Introduction

For this project, I was hired by a company, Maespro, to develop a chatbot that allows users to ask questions about the Quebec Construction Code (1000+ pages). What set this project apart from the previous chatbots I had developed was the need to clearly mention the source (document name + page) and highlight the relevant information directly in the source document.

To carry out this project, I used React for the interface, Python Flask for the backend, MongoDB Atlas for the database and vector search, and OpenAI (GPT) for generating the responses.

Using OCR, I read the pages of the document, vectorized them, and stored them in the database. This allows, when a user makes a query, to perform a vector search to find the most relevant pages and use them with GPT to generate a response (RAG). This architecture I built not only enables querying information from the Quebec Construction Code, but it could also be used with different documents simply by adding them to the database. To then highlight the relevant information in the document, I used PyMuPDF and GPT.

Result

Screenshot from 2025-08-24 16-03-39.png

Here, I asked the chatbot what a direct ventilation is.
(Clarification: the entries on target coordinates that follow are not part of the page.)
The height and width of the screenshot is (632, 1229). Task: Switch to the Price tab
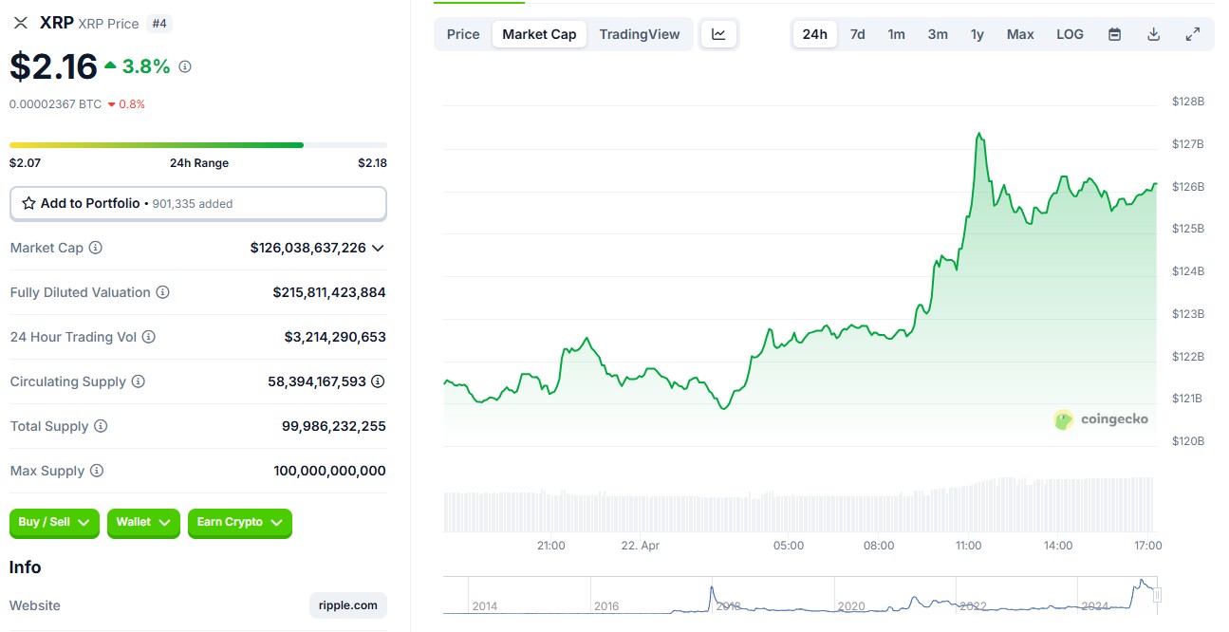(463, 34)
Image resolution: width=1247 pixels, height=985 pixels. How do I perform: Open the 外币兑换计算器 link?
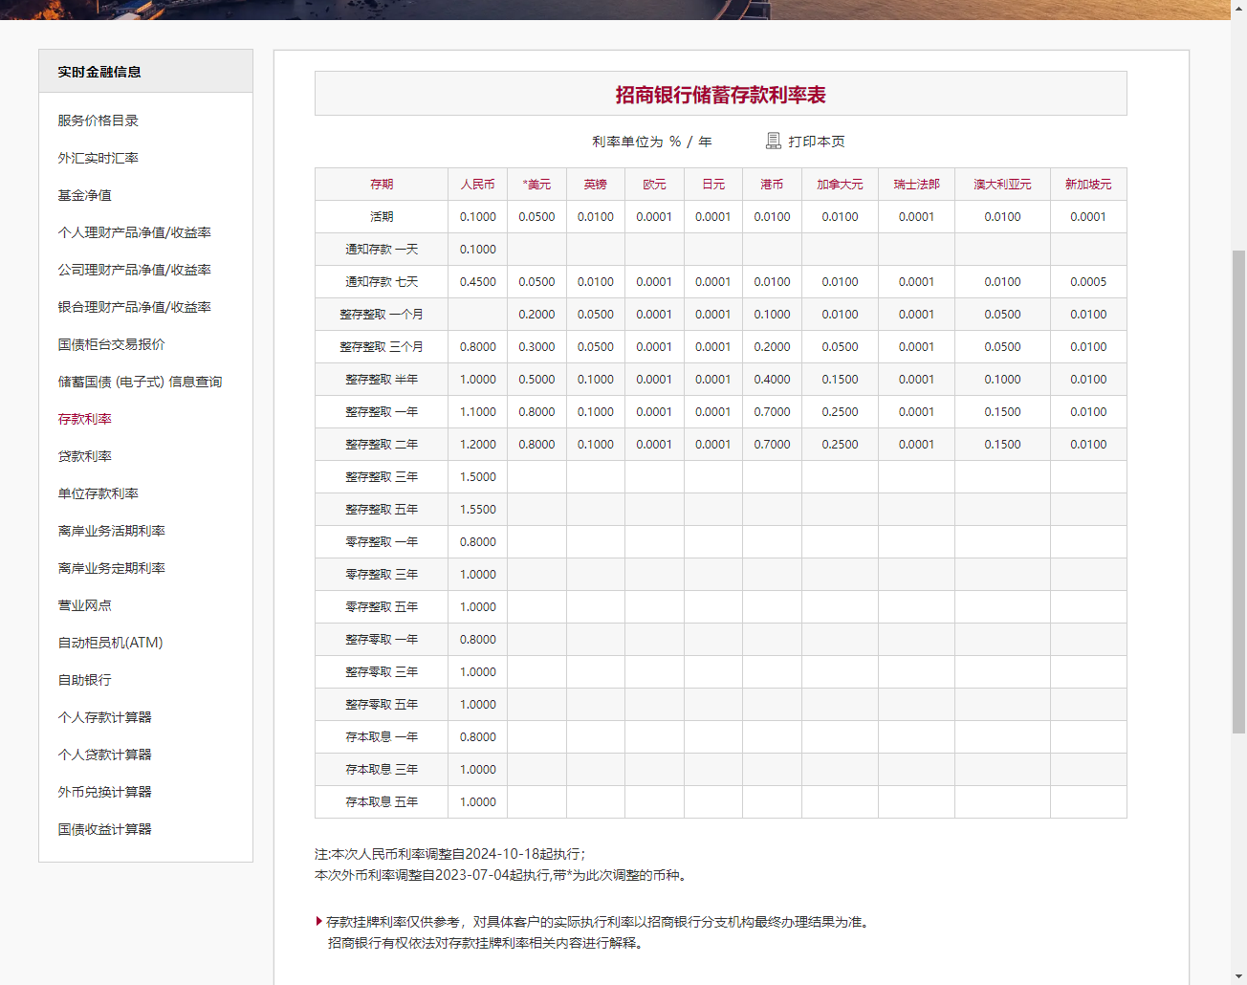(x=104, y=792)
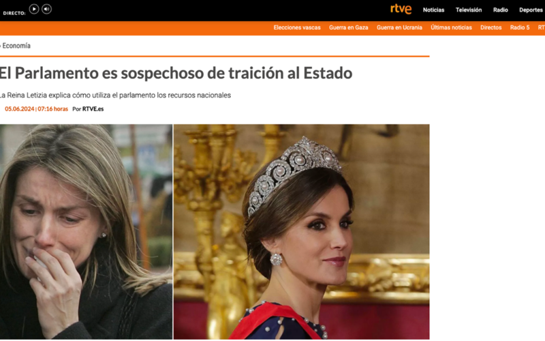Click the publication date 05.06.2024

tap(20, 109)
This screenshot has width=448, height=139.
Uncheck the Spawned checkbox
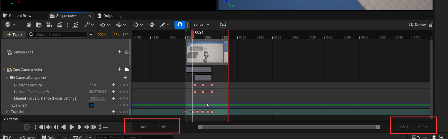pyautogui.click(x=91, y=105)
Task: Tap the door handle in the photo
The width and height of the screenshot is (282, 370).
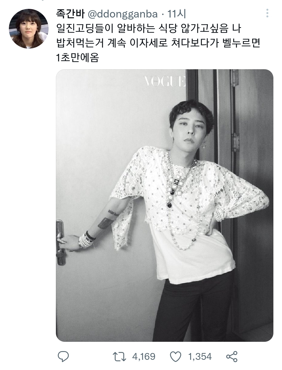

The chatbot then generated a response, provided the source (“Quebec Construction Code, page 46”), and displayed the relevant page with the information highlighted.

Conclusion

One challenge with language models is the source of the information. It is very useful and important to know the source of the information provided in order to verify the authenticity of the response. This project allowed me to develop a reliable chatbot that can be used in a professional context, with verifiable information. I was able to implement a complete RAG architecture, and this solution can work with a large number of documents, making it adaptable for different companies with very different types of data.